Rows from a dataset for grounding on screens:
##############################
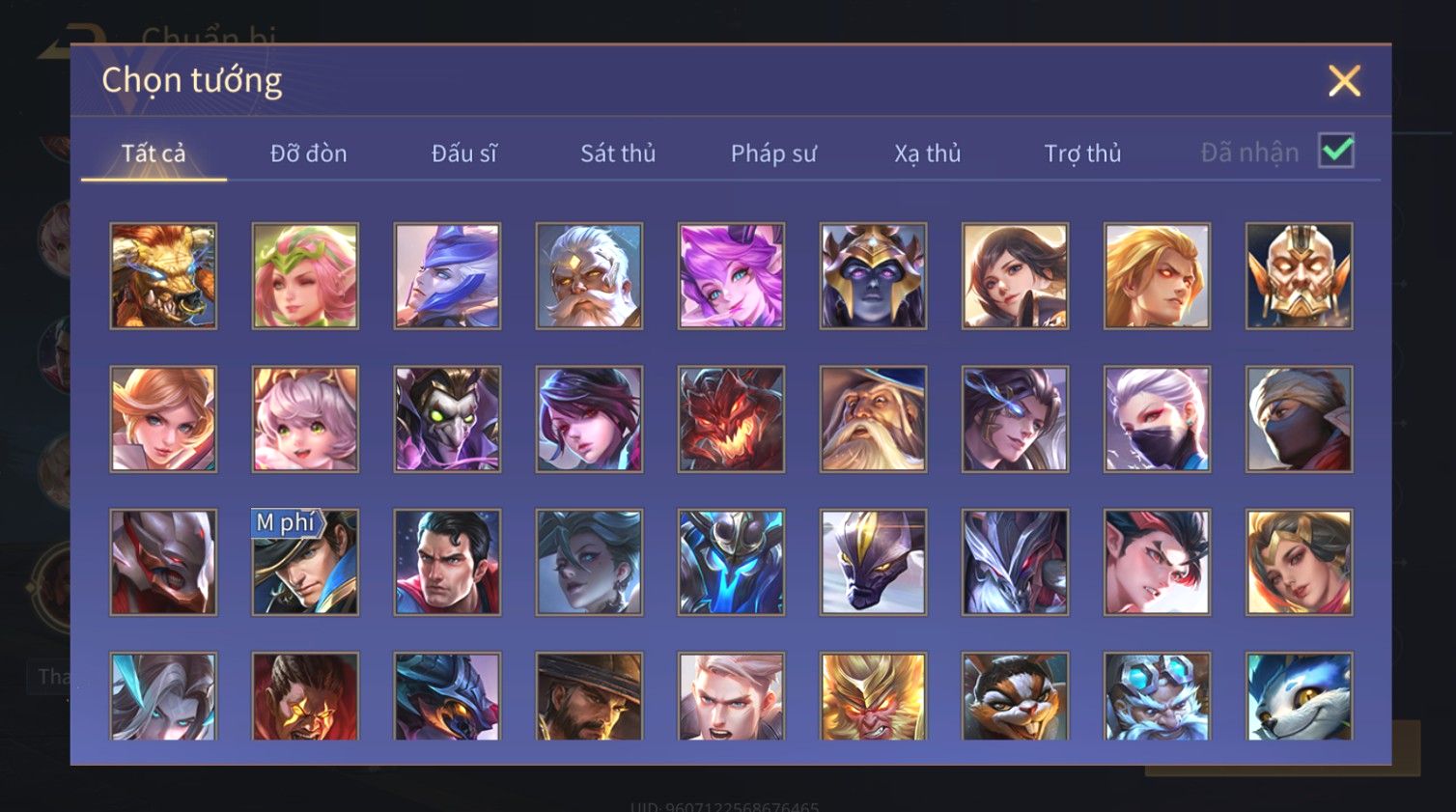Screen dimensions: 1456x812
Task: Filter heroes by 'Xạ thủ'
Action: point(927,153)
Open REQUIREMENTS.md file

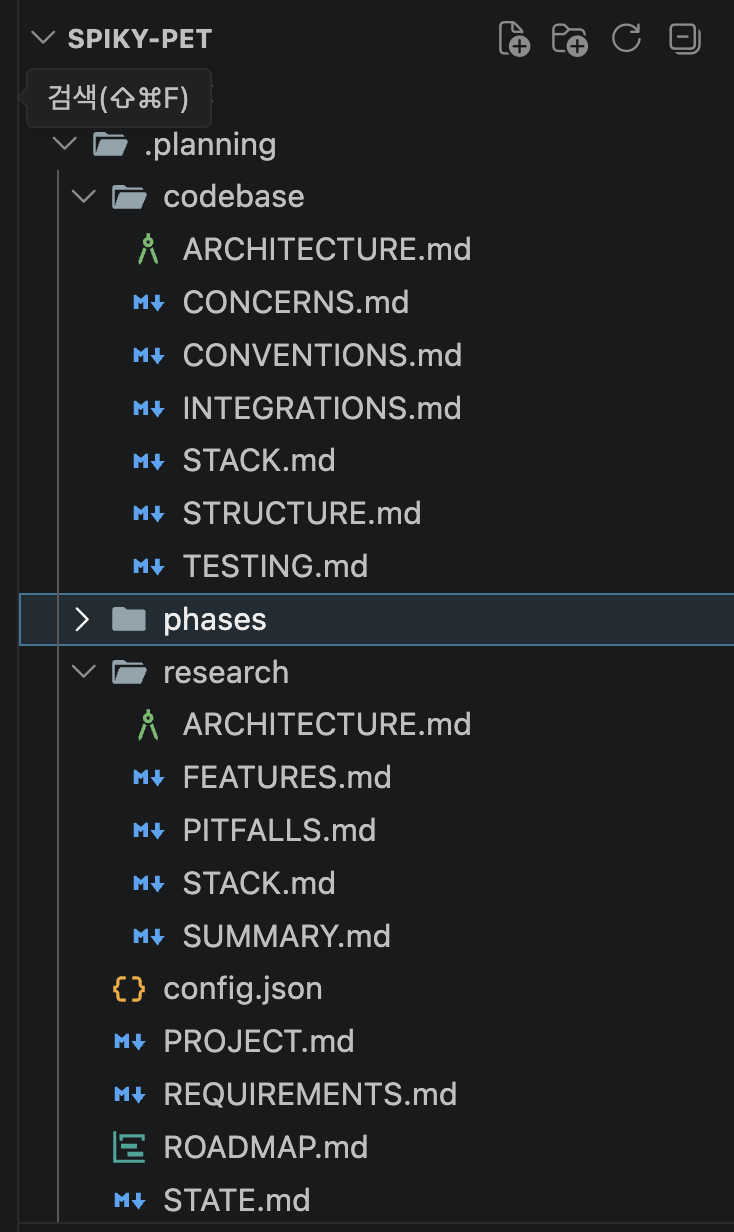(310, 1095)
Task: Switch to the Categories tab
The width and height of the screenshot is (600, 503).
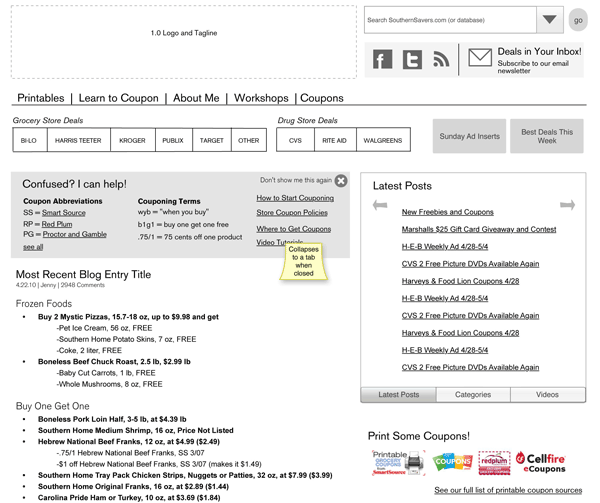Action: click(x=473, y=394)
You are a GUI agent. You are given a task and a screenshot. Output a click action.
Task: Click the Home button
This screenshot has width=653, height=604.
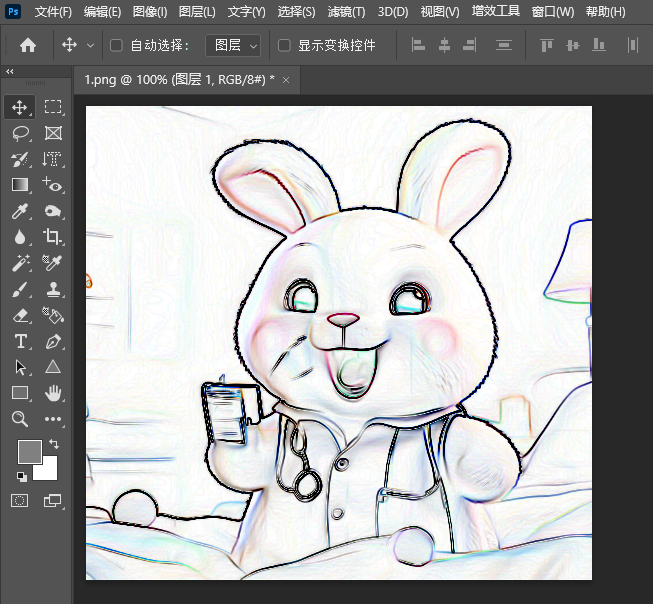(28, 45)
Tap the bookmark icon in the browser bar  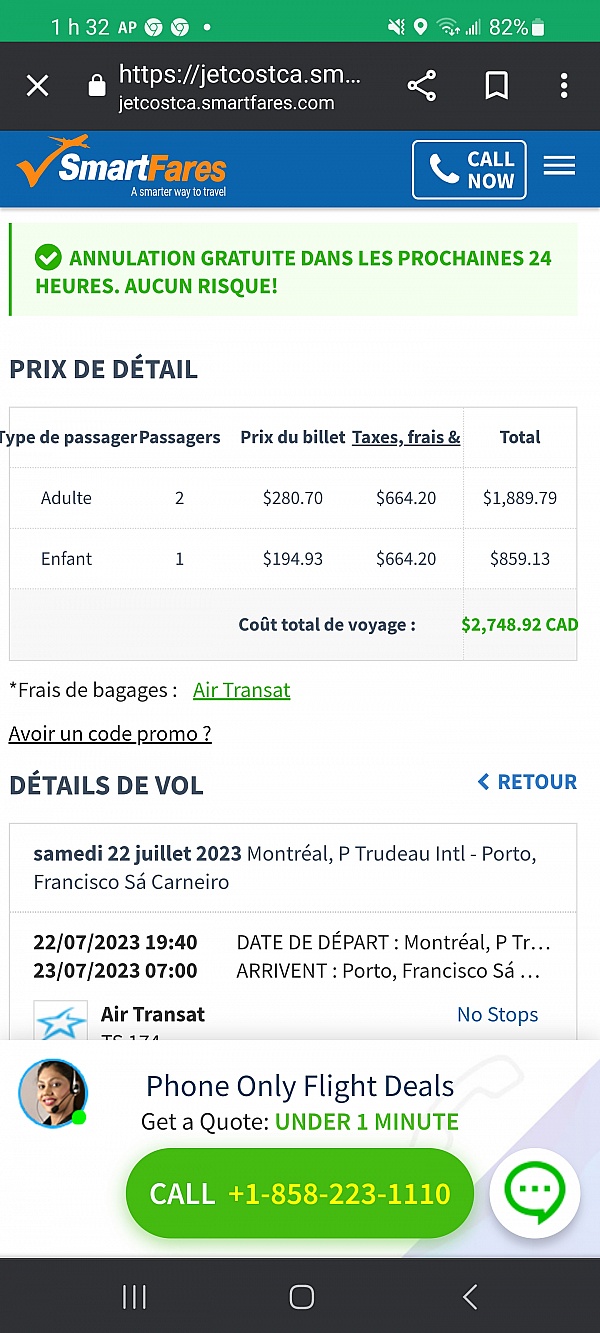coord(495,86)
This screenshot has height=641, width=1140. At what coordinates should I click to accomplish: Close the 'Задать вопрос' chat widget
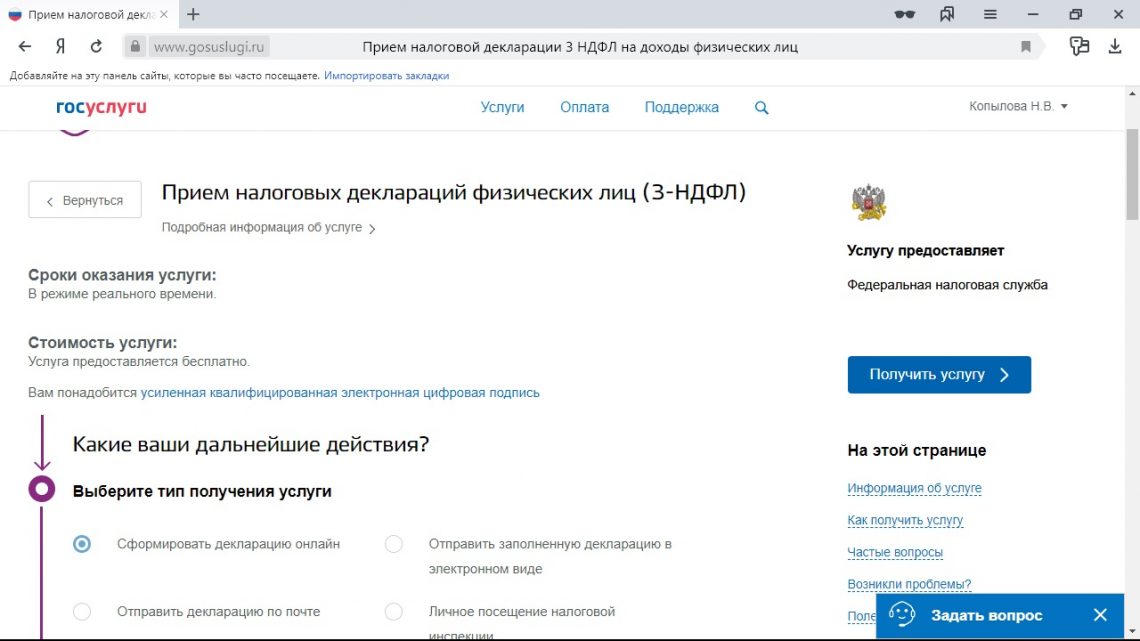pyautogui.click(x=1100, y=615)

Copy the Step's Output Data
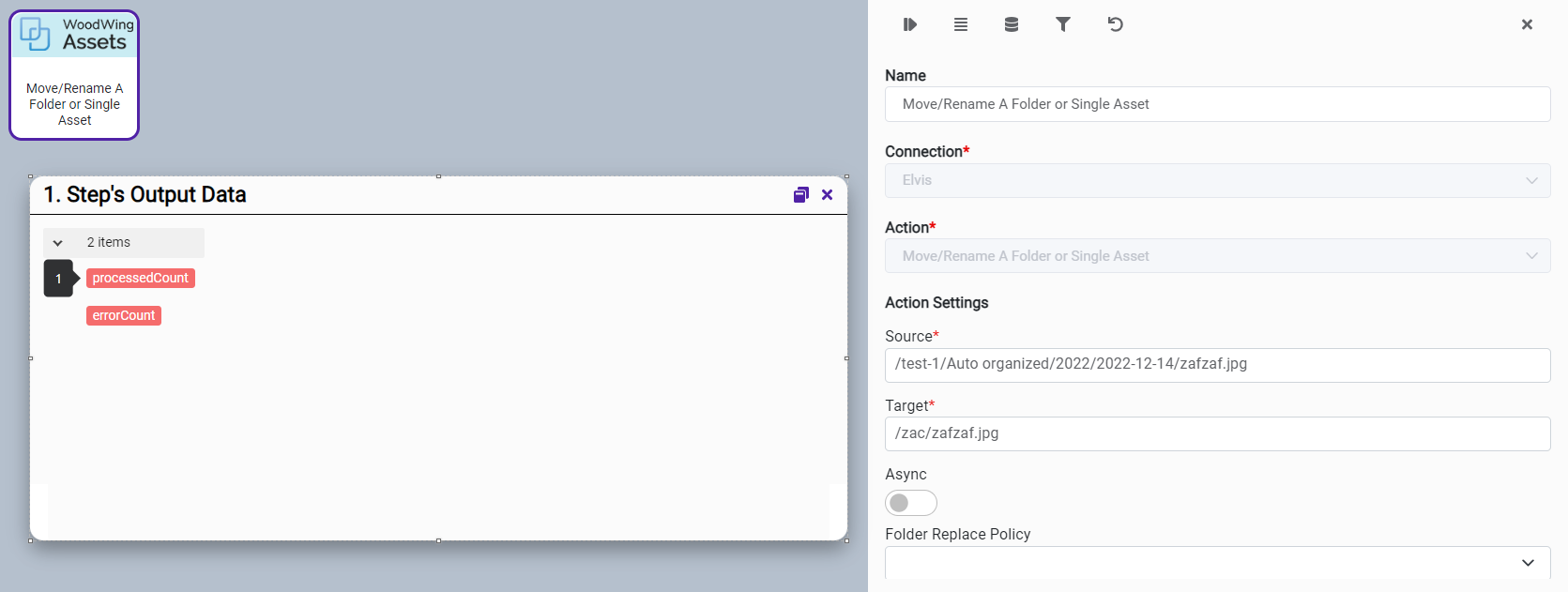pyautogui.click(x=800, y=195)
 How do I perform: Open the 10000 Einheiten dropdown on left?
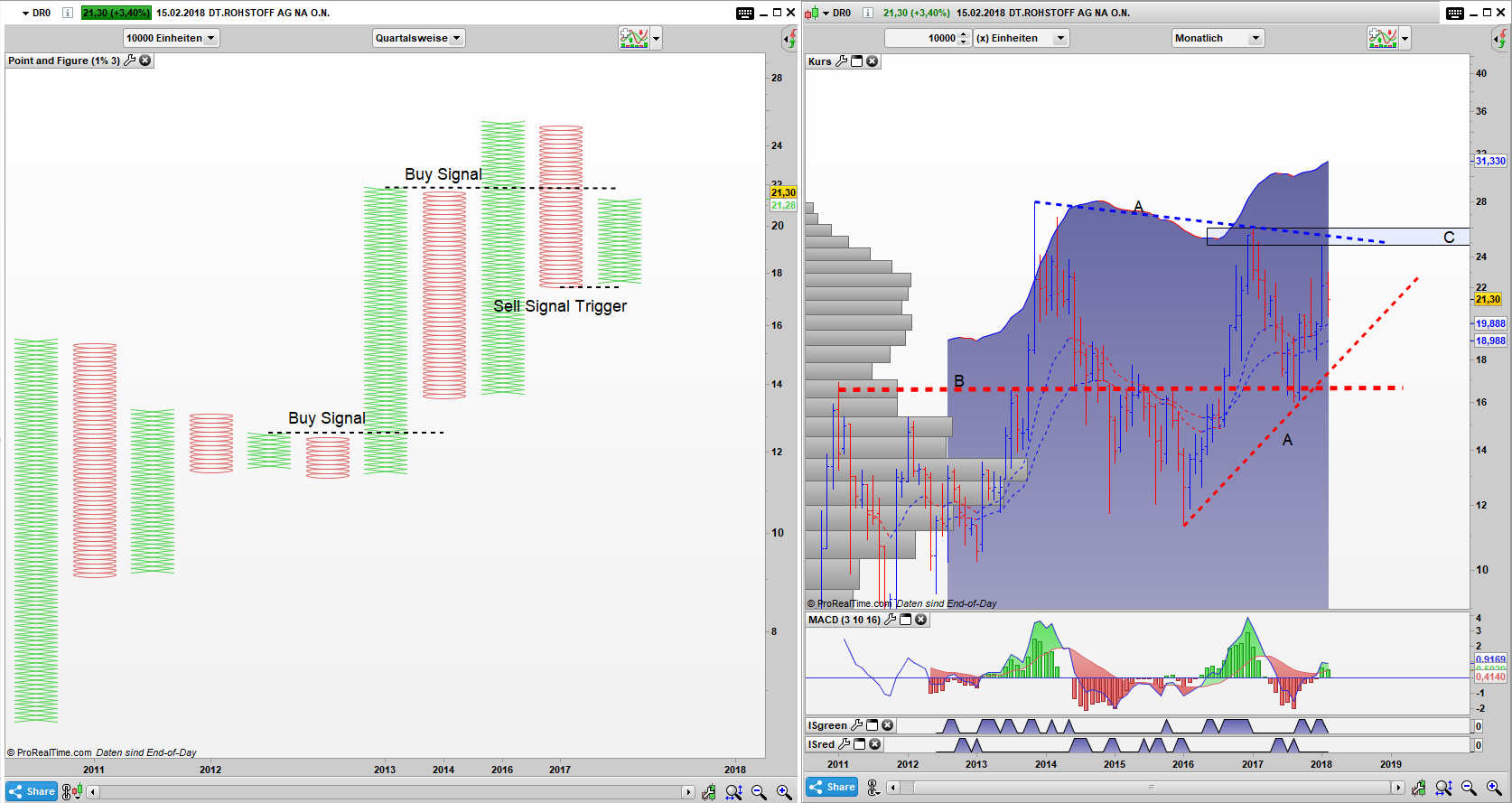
##############################
■ WHAT TO PRODUCE: Please render the material as a Markdown table with the columns No and Line, beginning at its first line and stopping after the line that contains "Action: click(x=473, y=394)". Skip blank lines and leave the pictures out.

■ SOLUTION TO THIS PROBLEM:
| No | Line |
|---|---|
| 1 | Screen dimensions: 1456x812 |
| 2 | Task: Filter heroes by 'Xạ thủ' |
| 3 | Action: point(927,153) |
| 4 | Open REQUIREMENTS.md file |
| 5 | (310, 1095) |
| 6 | Task: Switch to the Categories tab |
| 7 | The width and height of the screenshot is (600, 503). |
| 8 | Action: click(x=473, y=394) |